Task objective: In the code overview on long-running MCP agents, what is the stated purpose of the StreamableHTTP transport? Answer in one to three sentences.

Selected excerpt below:

Implementing Long-Running Agents on MCP – Code Overview

GitHub

As part of this article, we provide a code repository that contains a complete implementation of long-running agents using the MCP Python SDK with StreamableHTTP transport for session resumption and message redelivery. The implementation demonstrates how MCP capabilities can be composed to enable sophisticated agent-like behaviors.

mcp agent 2 image
Our code sample demonstrates how a host application can connect to a server with multiple tools; a travel Agent which simulates a travel booking service with price confirmation via elicitation ; a research agent that performs research tasks with AI-assisted summaries via sampling

Specifically, we implement a server with two primary agent tools:

  • Travel Agent – Simulates a travel booking service with price confirmation via elicitation
  • Research Agent – Performs research tasks with AI-assisted summaries via sampling

Both agents demonstrate real-time progress updates, interactive confirmations, and full session resumption capabilities.

End of Selected excerpt.
Recorded information below:

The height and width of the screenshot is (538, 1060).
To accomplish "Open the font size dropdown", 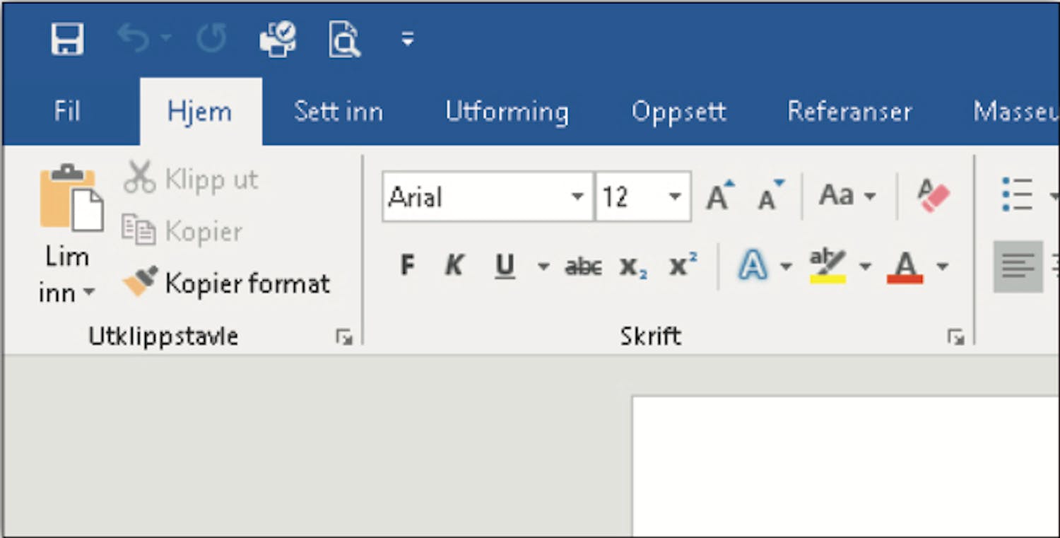I will pos(675,197).
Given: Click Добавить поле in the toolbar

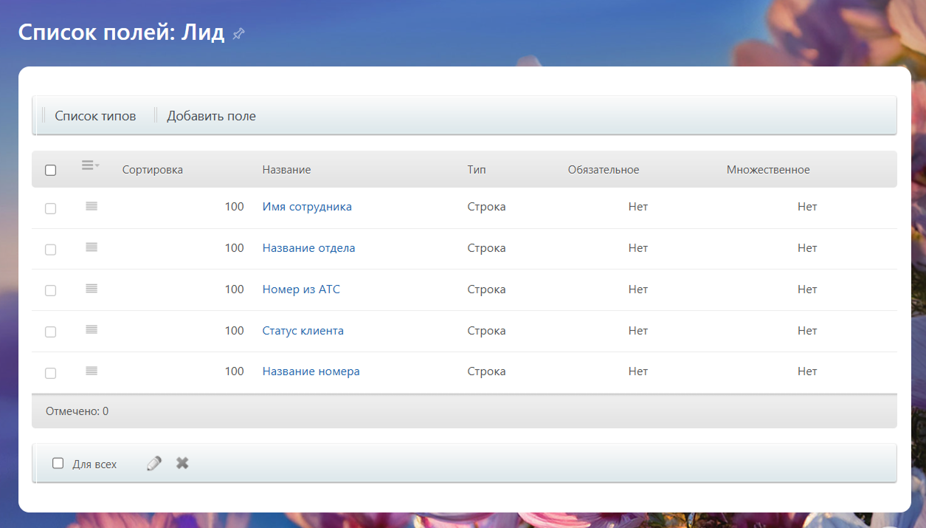Looking at the screenshot, I should tap(211, 116).
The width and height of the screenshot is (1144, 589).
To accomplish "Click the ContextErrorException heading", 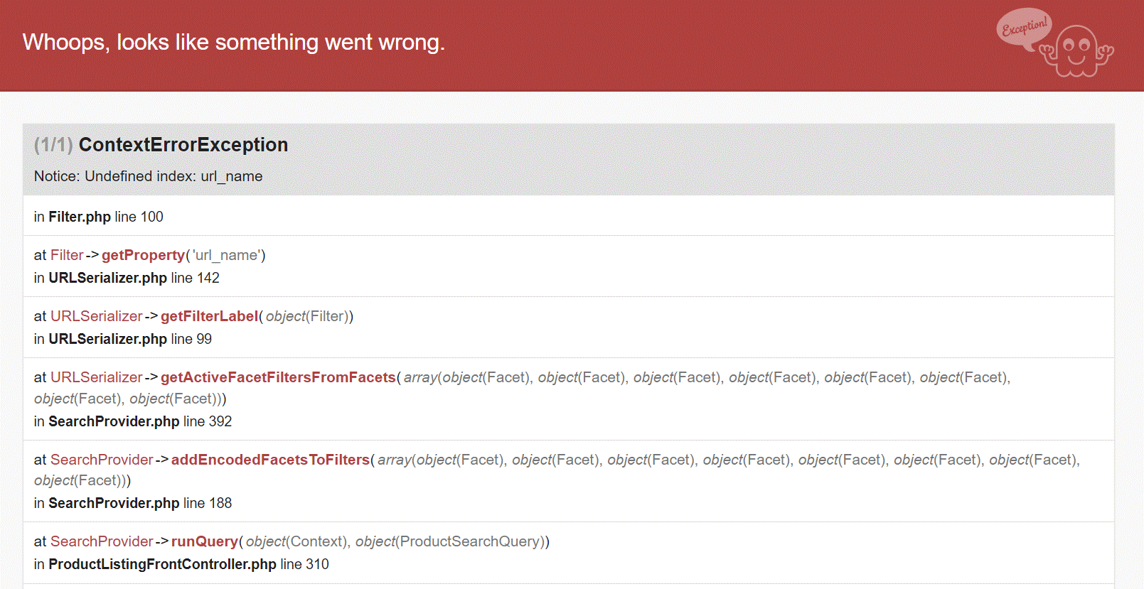I will [x=183, y=145].
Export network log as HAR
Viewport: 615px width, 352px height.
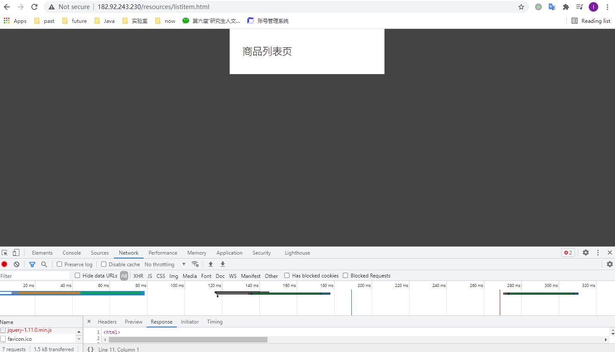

End of Recorded information.

Exercise output: The implementation uses the MCP Python SDK with StreamableHTTP transport to provide session resumption and message redelivery for the long-running agents.